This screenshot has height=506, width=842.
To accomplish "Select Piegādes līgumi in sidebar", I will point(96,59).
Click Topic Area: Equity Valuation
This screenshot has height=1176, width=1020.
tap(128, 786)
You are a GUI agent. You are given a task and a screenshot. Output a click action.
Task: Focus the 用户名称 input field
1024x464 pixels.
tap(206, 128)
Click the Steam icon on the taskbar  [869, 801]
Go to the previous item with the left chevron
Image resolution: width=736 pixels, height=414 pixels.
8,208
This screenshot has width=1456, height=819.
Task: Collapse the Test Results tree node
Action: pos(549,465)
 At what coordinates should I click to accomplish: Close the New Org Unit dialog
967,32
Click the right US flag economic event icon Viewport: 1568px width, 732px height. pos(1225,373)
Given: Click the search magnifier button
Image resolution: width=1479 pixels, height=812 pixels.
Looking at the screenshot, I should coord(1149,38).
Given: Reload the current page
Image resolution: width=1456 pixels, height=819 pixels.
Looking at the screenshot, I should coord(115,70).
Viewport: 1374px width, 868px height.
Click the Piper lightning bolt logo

┄┄┄┄┄┄┄┄┄┄

▸ Short task
Put every line of the entries above into a Markdown table with the columns Row and Line, numbering each line and leaving out any blank lines.

▸ Result of the task
| Row | Line |
|---|---|
| 1 | This screenshot has height=506, width=842. |
| 2 | To accomplish "Select Piegādes līgumi in sidebar", I will point(96,59). |
| 3 | Click Topic Area: Equity Valuation |
| 4 | This screenshot has height=1176, width=1020. |
| 5 | tap(128, 786) |
| 6 | You are a GUI agent. You are given a task and a screenshot. Output a click action. |
| 7 | Task: Focus the 用户名称 input field |
| 8 | 1024x464 pixels. |
| 9 | tap(206, 128) |
| 10 | Click the Steam icon on the taskbar  [869, 801] |
| 11 | Go to the previous item with the left chevron |
| 12 | Image resolution: width=736 pixels, height=414 pixels. |
| 13 | 8,208 |
| 14 | This screenshot has width=1456, height=819. |
| 15 | Task: Collapse the Test Results tree node |
| 16 | Action: pos(549,465) |
| 17 |  At what coordinates should I click to accomplish: Close the New Org Unit dialog |
| 18 | 967,32 |
| 19 | Click the right US flag economic event icon Viewport: 1568px width, 732px height. pos(1225,373) |
| 20 | Given: Click the search magnifier button |
| 21 | Image resolution: width=1479 pixels, height=812 pixels. |
| 22 | Looking at the screenshot, I should coord(1149,38). |
| 23 | Given: Reload the current page |
| 24 | Image resolution: width=1456 pixels, height=819 pixels. |
| 25 | Looking at the screenshot, I should coord(115,70). |
| 26 | Viewport: 1374px width, 868px height. |
| 27 | Click the Piper lightning bolt logo |